Alligator Bayou - Donna Jo Napoli [21]
We pass a rice paddy and more small houses and outbuildings. Then nothing. No buildings. No noise. Just our joking around and the birds and the insects.
We fall silent.
I’m thinking ahead to giant jaws with giant teeth. The bears and the cottonmouths and the snapping turtles, they might all be a joke. But the ’gator’s for real.
Ben’s carrying an unlit lantern with one hand and a food satchel slung over his shoulder with the other. The lantern makes a slight squeak when it swings. Soon we’re all walking in time to that squeak. Walking and walking. I want to ask how much farther it is, but I don’t want to sound like I’m complaining.
“No one lives out here,” I say.
“Floods just about every year.” Charles waves his arm. “Sometimes two or three times in a season. Who can live in that?”
Slowly we walk through thorns and bushes and trees. I stop. “What are those?”
“Canebrakes,” says Charles.
Plants taller than a house stand close together, choking out everything else. Their tops ruffle like feathers in the breeze. They rise thick as a wall and run in both directions, blocking passage for miles.
Rock and Charles pull long, wide knives out of leather sheaths on their backs. Ben sneers at me. “No bush knife?” I don’t know what I’ve done to make him dislike me. “Here. This way y’all can be useful, at least.” He hands me the lantern and Cirone the food satchel.
Cirone and I each already carry a bag of food. Pizza. Thick crusts with cheese, bitter greens, raisins, and garlic. Carlo learned how to make it when he lived in New Orleans, right near a man from Naples. I can’t wait to see their faces when they taste it. That will teach them not to call our food “dago food.”
So now both our hands are full as we follow the boys, who whack a path through the canes. You can’t see more than ten steps ahead. The cut-off canes slap back at us, and their sharp ends poke hard.
And then the canes end, and it’s like we’ve passed through a door into a magic world of gauze-covered, graceful shapes. The air is hazy and heavy with water. I feel like I’ve entered someone’s dream.

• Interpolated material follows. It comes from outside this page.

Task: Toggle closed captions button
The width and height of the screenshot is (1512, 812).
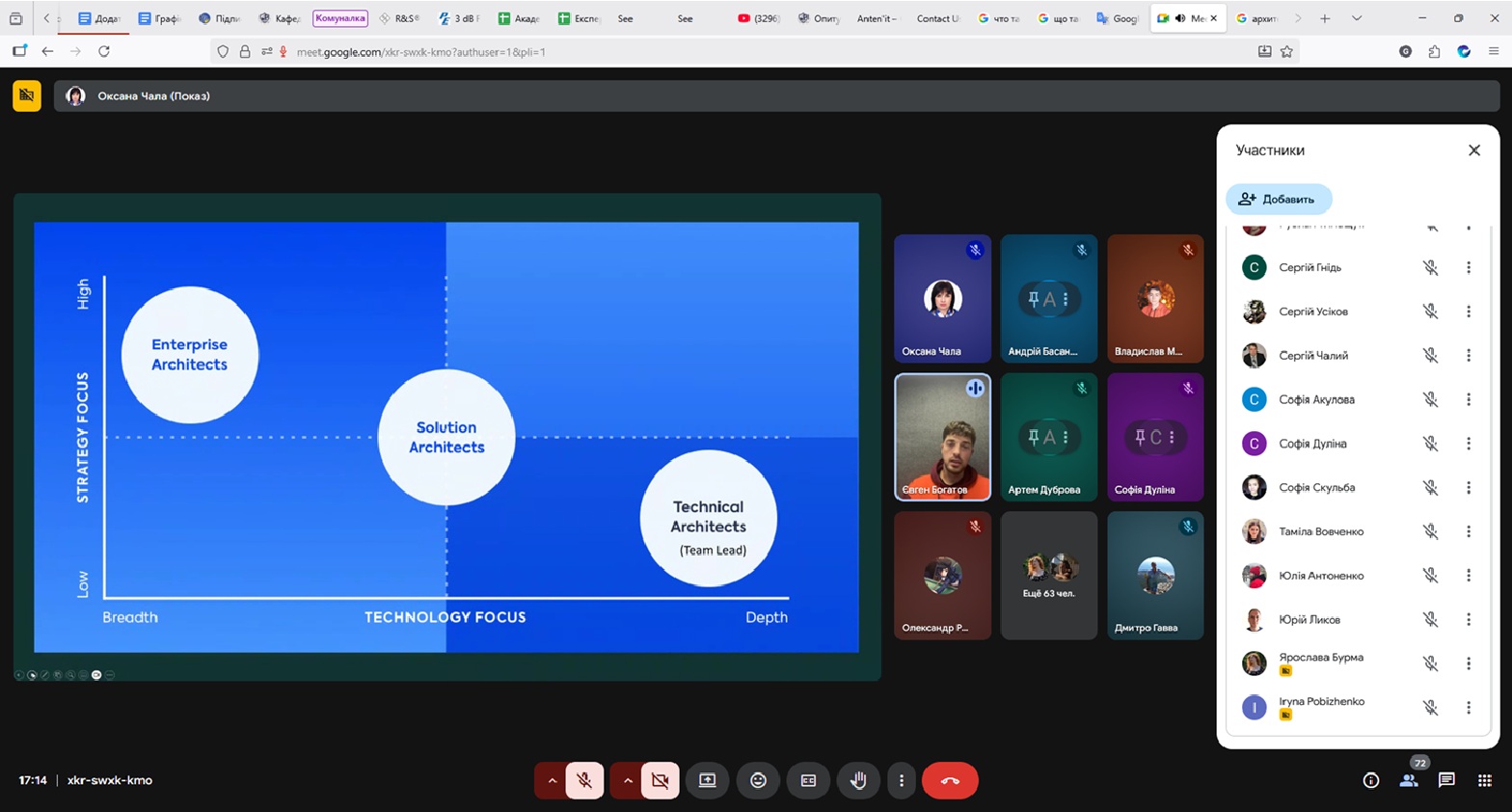Action: [808, 780]
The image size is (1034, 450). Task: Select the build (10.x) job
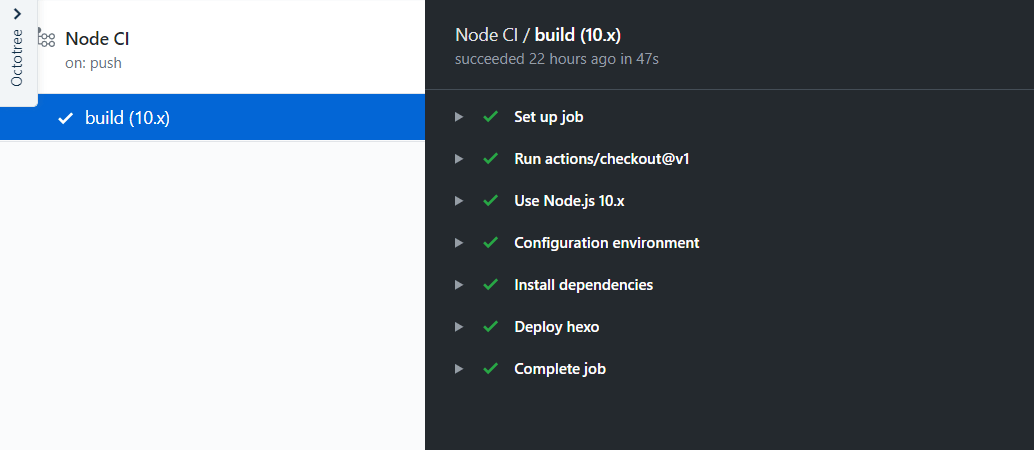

“Swamp.” Rock moves close. “Cypress.”
He points out the red gums, white oaks, glossy palmettos. But it’s the cypress my eyes go back to. They rise from the black ooze like giants with big lumpy knees.
“Anyone see it?” Charles looks up.
My eyes follow his. “See what?”
“The bear,” says Ben, and he laughs, but everyone keeps looking up.
We walk along this side of the canebrakes through the vines and creepers that hang from the trees, trailing all the way to the water. A bark comes from the top of a tree up ahead. A black squirrel races down the trunk and jumps on something white—old antlers. He sharpens his teeth on them, and gives another harsh bark as we pass.
Something leaps from the brush, plops into the water, and disappears. “Swamp rabbit,” says Charles. “Good eating.”
A fat, furry creature with a striped tail goes by. “’Coon,” says Rock.
Well, I knew that. I’ve seen raccoon coats and hats in Tallulah.
“Follow him?” asks Charles.
“Yeah,” says Ben.
We follow that waddling raccoon through the undergrowth to a muddy flat. The raccoon climbs onto a heap of mashed grasses and sets to digging. We stand completely still. The afternoon has passed, and as the sunlight fades, I strain to see.
The raccoon reaches down through the grasses and pulls up a white oval. An egg? He holds it in both paws. It’s bigger than a chicken egg. He bites and rips. Thick yellow gook runs down his paws. He wipes his snout with his tongue and buries it in the egg. He eats another, and another. Then he waddles off.
We walk to the pile of grasses and Ben pulls them aside. “Good one. Must have been a big ’gator.”
The nest is a shallow hole brimming with eggs. Maybe a hundred. Is the mother coming back? I look around.
“Anybody bring a empty sack?” asks Charles.